Prestei atenção na repórter da televisão quando ela disse sobre uma possível quarentena no país, por conta do surto do coronavírus. Mais uma coisa para me preocupar. Se isso acontecesse de fato, eu e Charlie estaríamos ferrados.
Terminei de preparar o café, ouvi a porta do banheiro se abrir e caminhei pela cozinha até ver o garoto pelo corredor. Ele continuou de cabeça baixa até chegar à sala e arrastar uma cadeira da mesa. Charlie não olhava para mim, ao contrário de mim, que o encarava com atenção.
— Charlie? Como tu tá? — Andei com cautela até ele, que abaixou a cabeça e a escondeu com as mãos.
— Minha cabeça... — Ele sussurrou. A maldita ressaca.
— Eu fiz café. Tu escovou os dentes?
— Uhum. — Ele murmurou com desânimo.
— Bah, espera um pouco então, pra não ficar com gosto ruim. — Achei meu comentário idiota; eu estava preocupado com Charlie não gostar do café. Foda-se.
Ele suspirou e esfregou as mãos no rosto. Pela primeira vez no dia, pude ver o seu rosto, péssimo por sinal.
— Guri... — Peguei uma cadeira próxima a ele e me sentei. Charlie não me encarava, olhava apenas para o vidro da mesa. — Por que tu mentiu? Samantha já falou comigo, não adianta inventar coisa.
— Caralho, Jason, é sério que você quer ficar falando disso enquanto eu tô assim... — Charlie falou rápido e um pouco embolado, com a voz dolorosa. Fiz uma careta para controlar uma reclamação na ponta da língua e respirei fundo, decidido a não me estressar ainda mais. Passei a mão nos cabelos e olhei para o outro lado.
— Se depender de ti, não vamo' falar disso hora nenhuma. Me conta por que tu mentiu pra mim.
Minha voz saiu mais séria do que o usual, na tentativa de intimidá-lo. O efeito surtiu como esperado, pois Charlie ergueu um pouco a cabeça, mas ainda com o rosto virado para o lado contrário a mim.
— Se eu falasse que ia sair sozinho, você iria junto.
— Por motivos óbvios, né porra?! É por isso que tu tava ansioso, tu sabia que tava fazendo errado. E aonde tu foi?
— Eu só saí pra... Eu tava estressado.
"Eu tava estressado". Porra, eu também tô estressado, tem um monte de gente estressada no mundo, ainda não é motivo. Essa era a minha vontade de falar, mas me controlei e respirei fundo mais uma vez.
— Há quanto tempo tu tá se drogando?
— Não precisa usar essa palavra. — Charlie resmungou e eu revirei os olhos, minha paciência não era das melhores para enfrentar aquilo.
— Precisa sim, cacete. Tu não era assim, o que foi que aconteceu? É culpa da Samantha? O que que ela fez?

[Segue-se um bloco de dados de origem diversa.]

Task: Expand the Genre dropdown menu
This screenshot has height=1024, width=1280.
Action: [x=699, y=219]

— Ela não fez nada... — A voz de Charlie começou a vacilar. Senti que toquei no ponto que precisava, então toda aquela confusão tinha a ver com a garota.

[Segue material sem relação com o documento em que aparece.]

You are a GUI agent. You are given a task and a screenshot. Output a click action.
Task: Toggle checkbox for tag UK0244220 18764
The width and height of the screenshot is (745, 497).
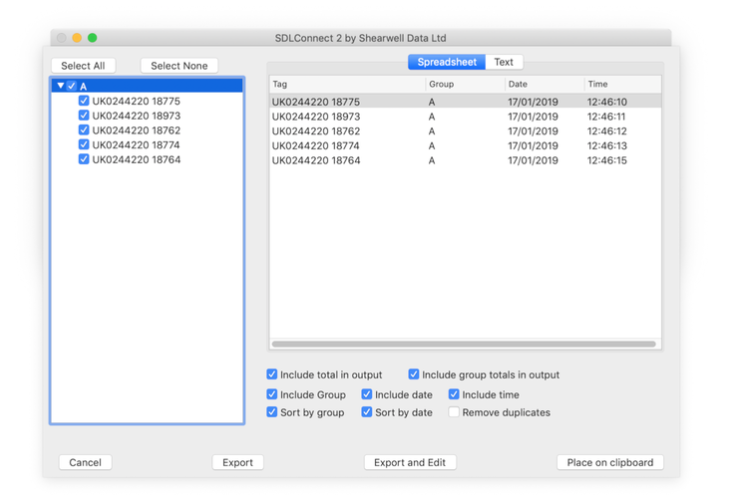point(84,160)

— Me fala o que que ela fez, guri!
— Ela não fez nada! — Charlie alterou a voz e pressionou as mãos na testa em uma expressão de dor forte. Ele soltou um soluço rouco e rápido e voltou a falar, a voz ainda mais abatida. — Fui eu... É por isso.
— Então o que que tu fez? Cê' foi burro e tá tentando se punir?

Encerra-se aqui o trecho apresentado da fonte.